## WHAT IS EXPECTED
Your answer should repeat the entries in full, exactly as given, with no pictures.

## RECORDS TO PROCESS
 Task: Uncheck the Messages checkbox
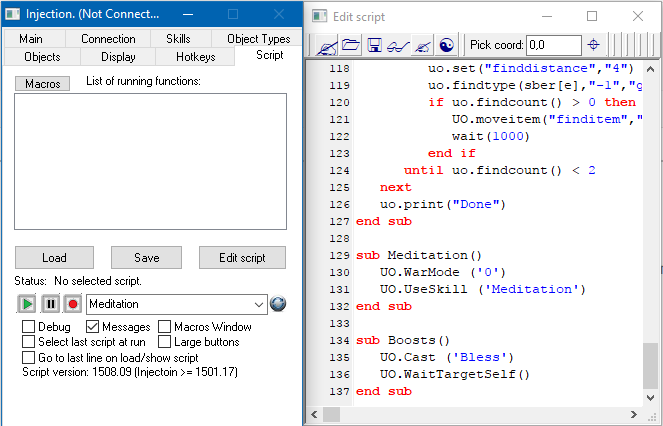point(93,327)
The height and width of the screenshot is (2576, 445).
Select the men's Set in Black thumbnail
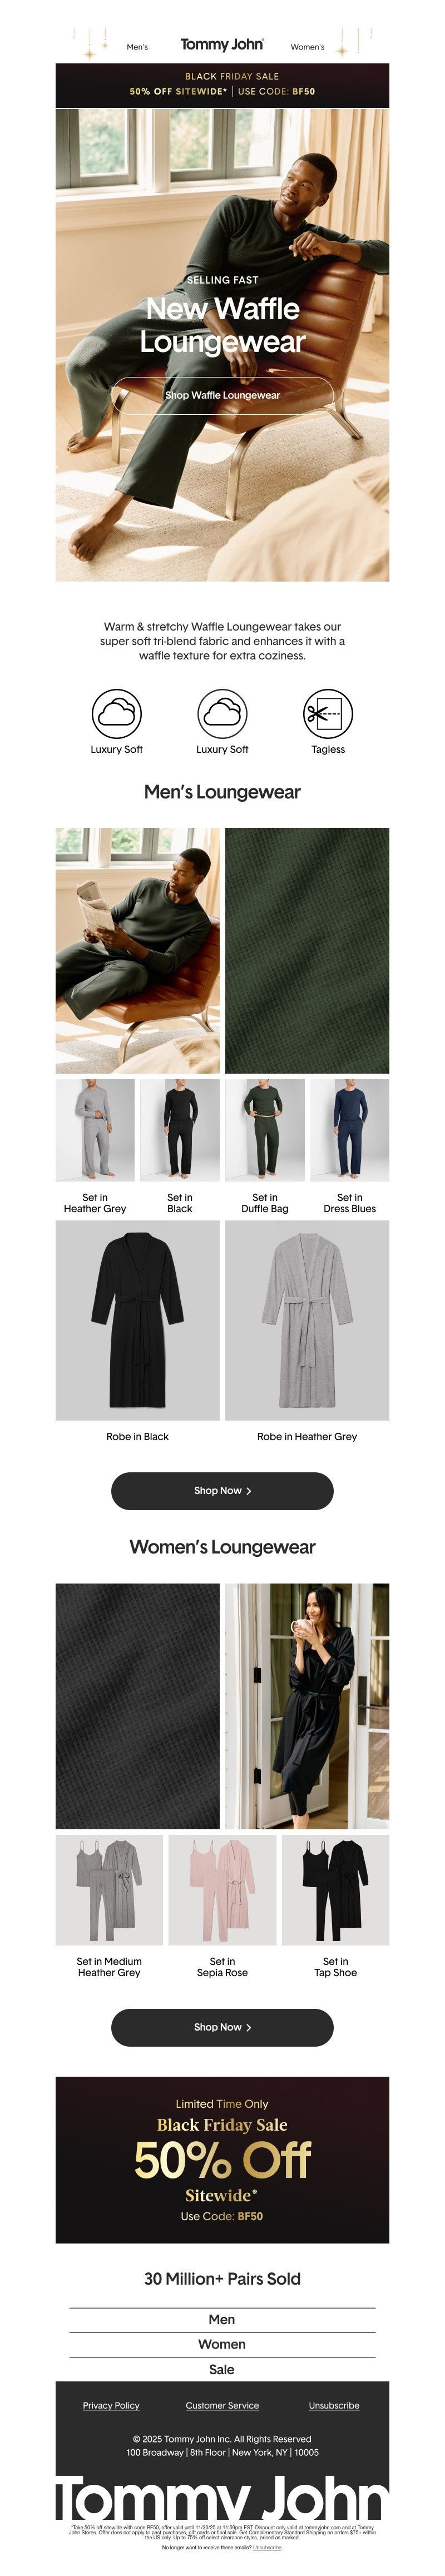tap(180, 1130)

## RESPONSE FOR THIS EXERCISE
 Task: Uncheck the Messages checkbox
point(93,327)
The height and width of the screenshot is (2576, 445).
Select the men's Set in Black thumbnail
tap(180, 1130)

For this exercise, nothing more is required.